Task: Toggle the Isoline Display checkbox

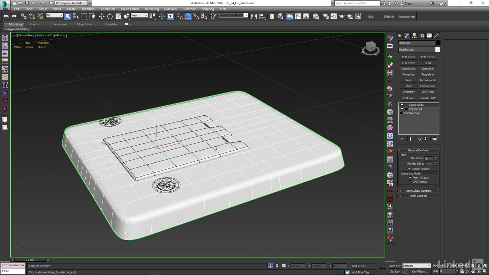Action: coord(410,169)
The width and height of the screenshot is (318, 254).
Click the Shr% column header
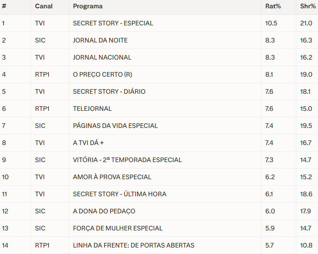pyautogui.click(x=308, y=6)
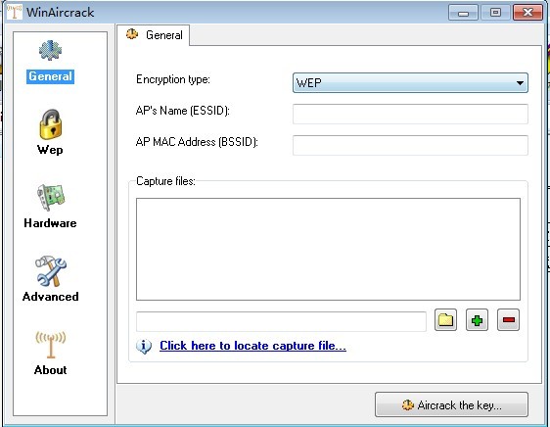
Task: Click the WinAircrack title bar antenna icon
Action: point(14,12)
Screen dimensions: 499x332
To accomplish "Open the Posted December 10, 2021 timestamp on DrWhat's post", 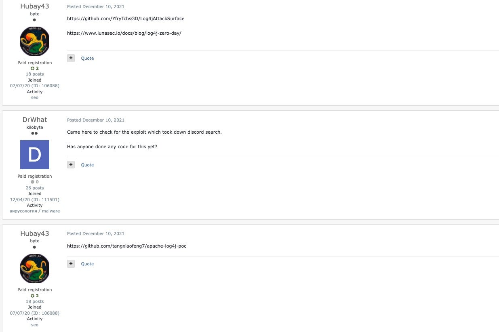I will 96,120.
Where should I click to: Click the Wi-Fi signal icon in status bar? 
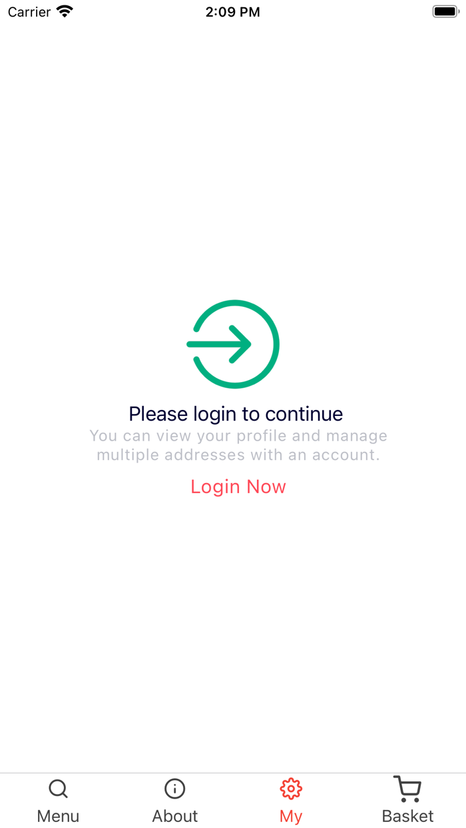tap(65, 11)
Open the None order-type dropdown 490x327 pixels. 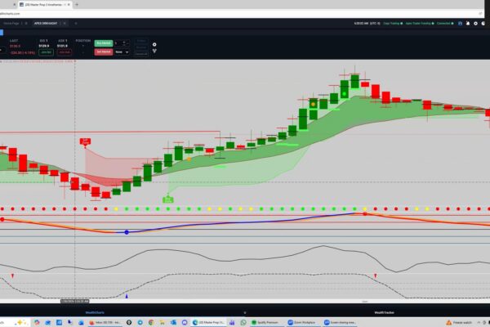[122, 51]
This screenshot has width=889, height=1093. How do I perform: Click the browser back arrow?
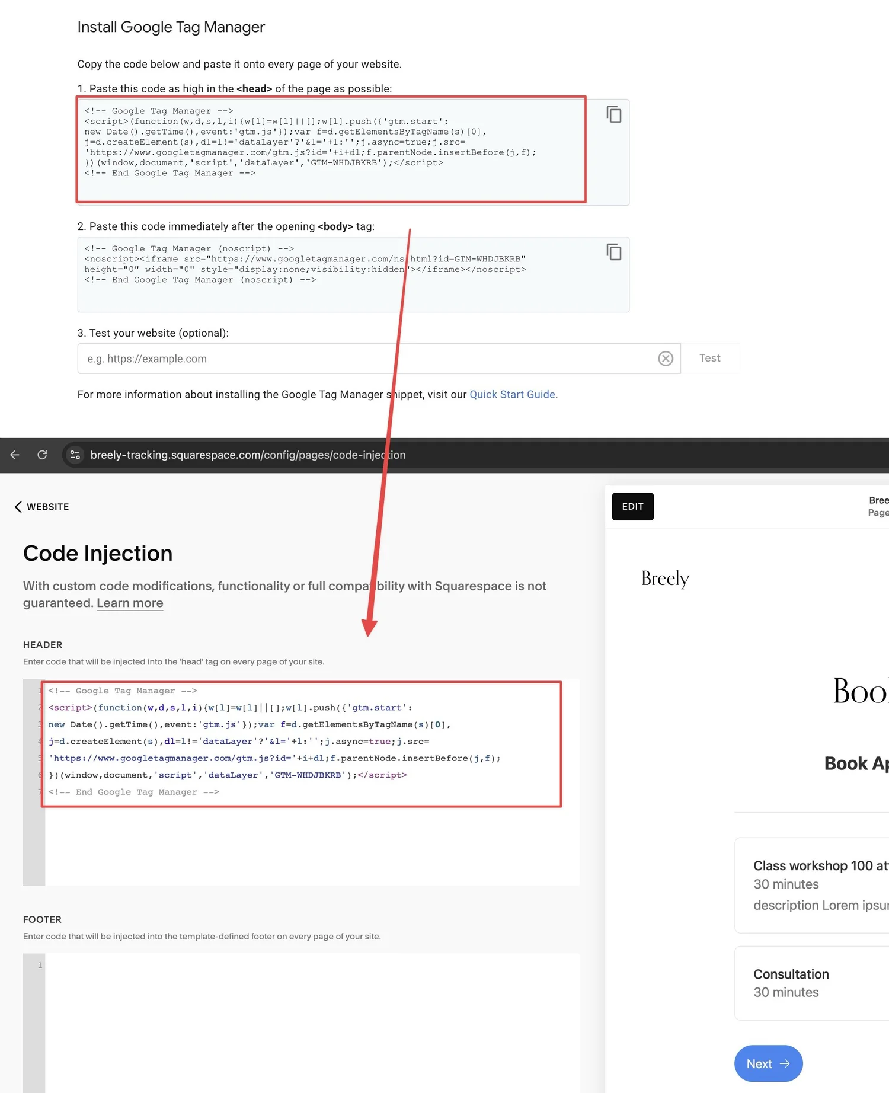pos(15,455)
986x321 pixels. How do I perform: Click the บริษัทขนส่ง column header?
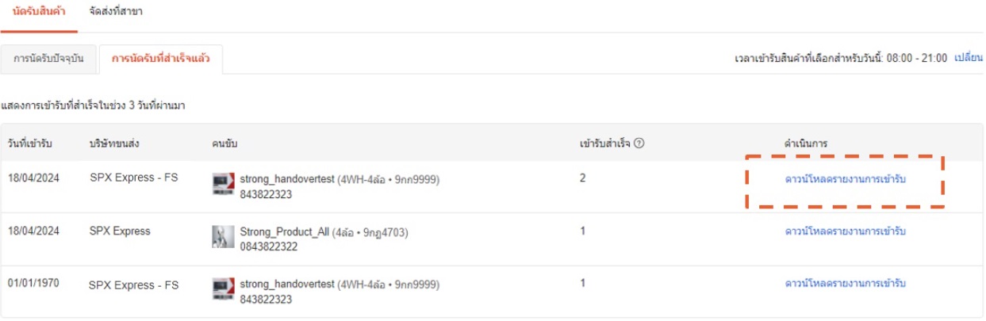115,143
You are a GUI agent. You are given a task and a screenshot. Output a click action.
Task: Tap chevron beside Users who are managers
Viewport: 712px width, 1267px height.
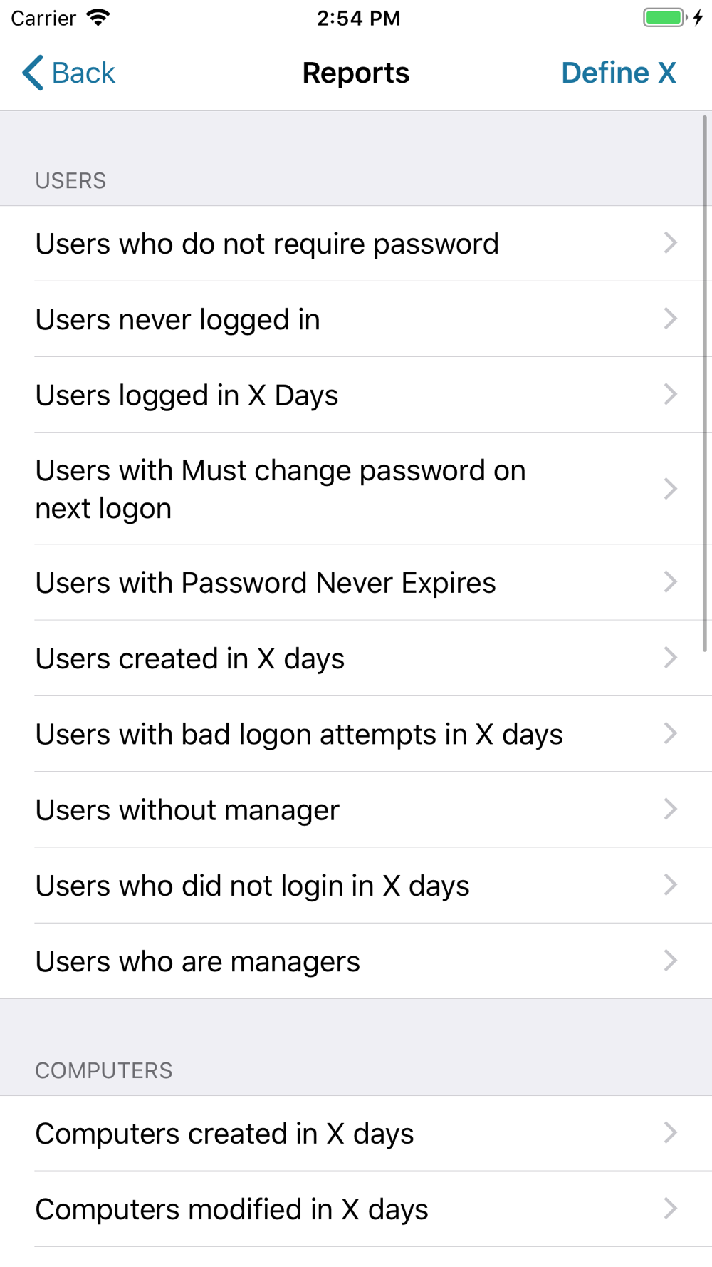click(670, 961)
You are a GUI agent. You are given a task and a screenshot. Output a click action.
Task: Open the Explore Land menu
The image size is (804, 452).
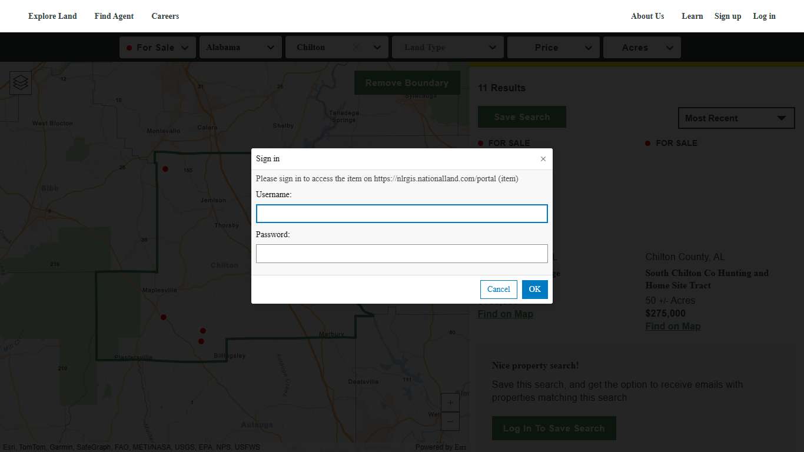52,16
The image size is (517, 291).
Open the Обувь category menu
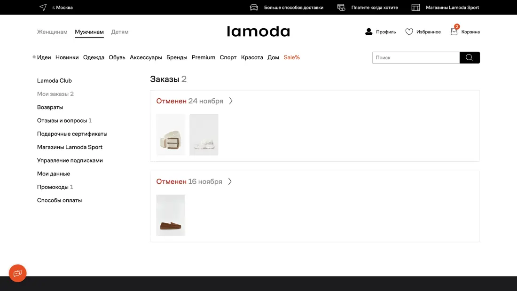point(117,57)
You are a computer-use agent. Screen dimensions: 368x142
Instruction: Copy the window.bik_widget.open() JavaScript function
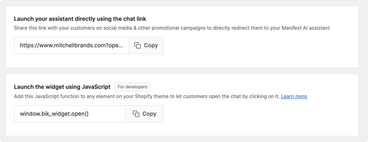(x=145, y=114)
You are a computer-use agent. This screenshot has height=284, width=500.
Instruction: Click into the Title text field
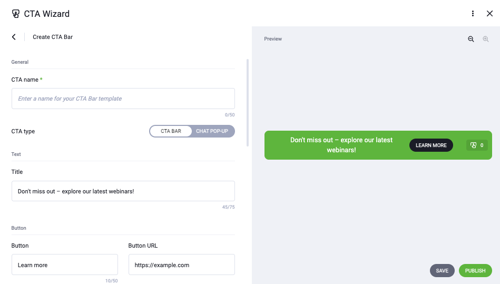123,191
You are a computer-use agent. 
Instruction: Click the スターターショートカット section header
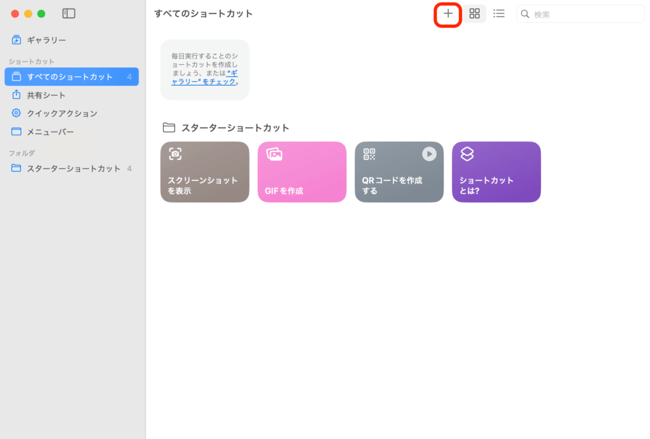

**REQUIREMENT:**
Everything from the line holding "Instruction: Click into the Title text field" to the close of the records should be written out exactly, both ends included, with pictures omitted.

**RESULT:**
Instruction: Click into the Title text field
123,191
You are a computer-use agent. 
Instruction: Click the スターターショートカット section header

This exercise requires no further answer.